**Tasks:**
A - The passage on the Gnostic figure Sophia names several traditions. List each one it explicitly calls a "system."
B - Retype the passage on Sophia from "In the greater" to "(Against Heresies III.7.4).", keeping every word and punctuation mark unchanged.

**Selected excerpt:**

In the greater number of Gnostic systems, an important role is played by the Æon Wisdom (Sophia or Achamoth). She represents the supreme female principle, as for instance in the Ptolemaic system, in which the mother of the seven heavens is called Achamoth, in the Valentinian system, in which he ano Sophia, the Wisdom above, is distinguished from he kato Sophia, or Achamoth, the former being the female principle of the noumenal world, and in the Archotian system, where we find a “Lightsome Mother (he meter he photeine), and in which beyond the heavens of the Archons is he meter ton panton and likewise in the Barbelognosis, where the female Barbelos is but the counterpart of the Unknown Father, which also occurs amongst the Ophites described by Irenaeus (Against Heresies III.7.4).


(Significantly, for my depicting the LC’s “darling of angels, demons and saints and the whole broken-hearted host,” with images of the naked Lilith, Eve, and other goddess types, the following from Charles William King, Senior Fellow at Trinity College, Cambridge and author of The Gnostics and their Remains [1864], is pertinent. In discussing the Achamoth in relation to Jewish “Wisdom,” he makes the following daring—and to some, obscene—analogy: “The naked woman, or Venus Anadyomene, so often seen on these gems, is the same idea expressed by the ancient Greek type.” Venus Anadyomene is from Greek, “Venus Rising From the Sea.” I could easily have included the naked Venus to my catalogue of images for Sophia, but I hesitated in doing so because, at the time, I deemed it a bit too far off the mark for LC’s song. But, that said, it is nonetheless the case the LC himself sketched the “Fallen Shechina” laid out in full frontal nudity! I included this in my video.)

**Data section:**
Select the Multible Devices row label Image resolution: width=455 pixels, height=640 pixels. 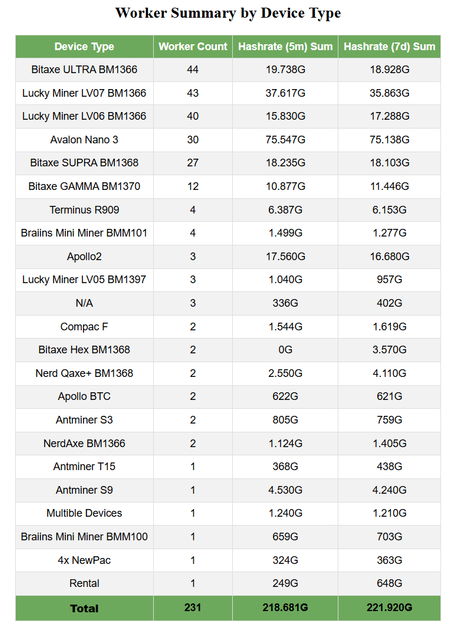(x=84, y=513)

...

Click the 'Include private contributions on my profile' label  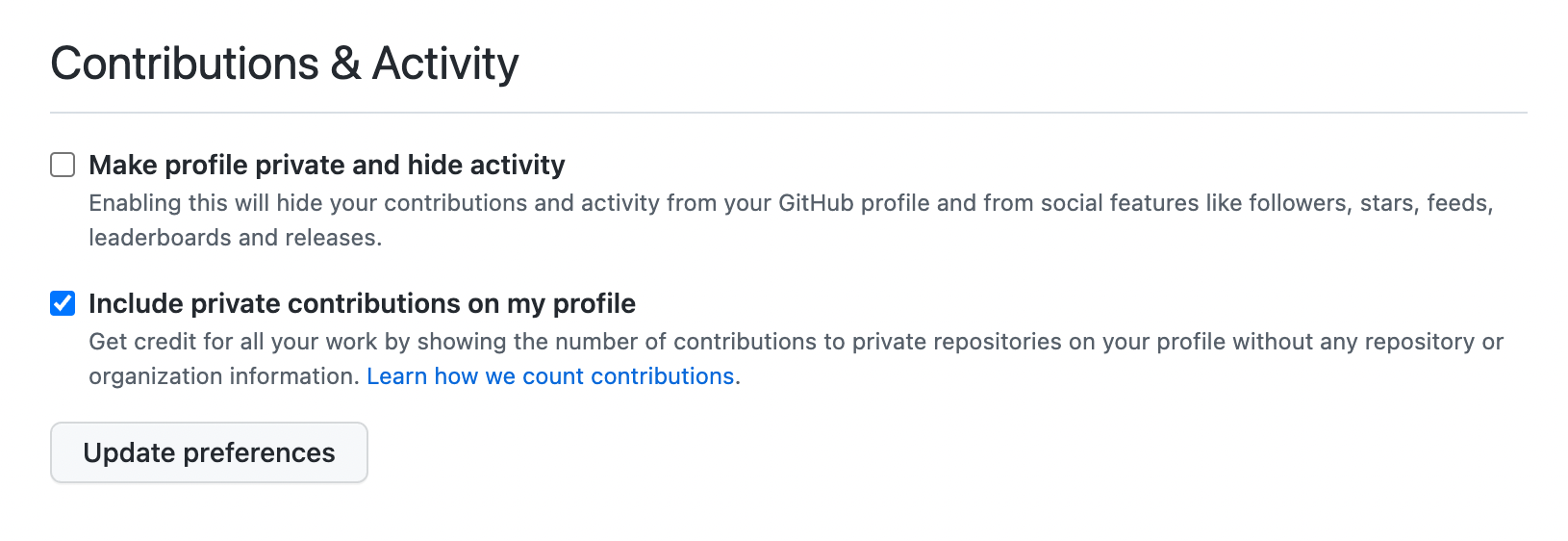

**Answers in order:**
A - The Ptolemaic system, the Valentinian system, and the Archotian system.

B -
In the greater number of Gnostic systems, an important role is played by the Æon Wisdom (Sophia or Achamoth). She represents the supreme female principle, as for instance in the Ptolemaic system, in which the mother of the seven heavens is called Achamoth, in the Valentinian system, in which he ano Sophia, the Wisdom above, is distinguished from he kato Sophia, or Achamoth, the former being the female principle of the noumenal world, and in the Archotian system, where we find a “Lightsome Mother (he meter he photeine), and in which beyond the heavens of the Archons is he meter ton panton and likewise in the Barbelognosis, where the female Barbelos is but the counterpart of the Unknown Father, which also occurs amongst the Ophites described by Irenaeus (Against Heresies III.7.4).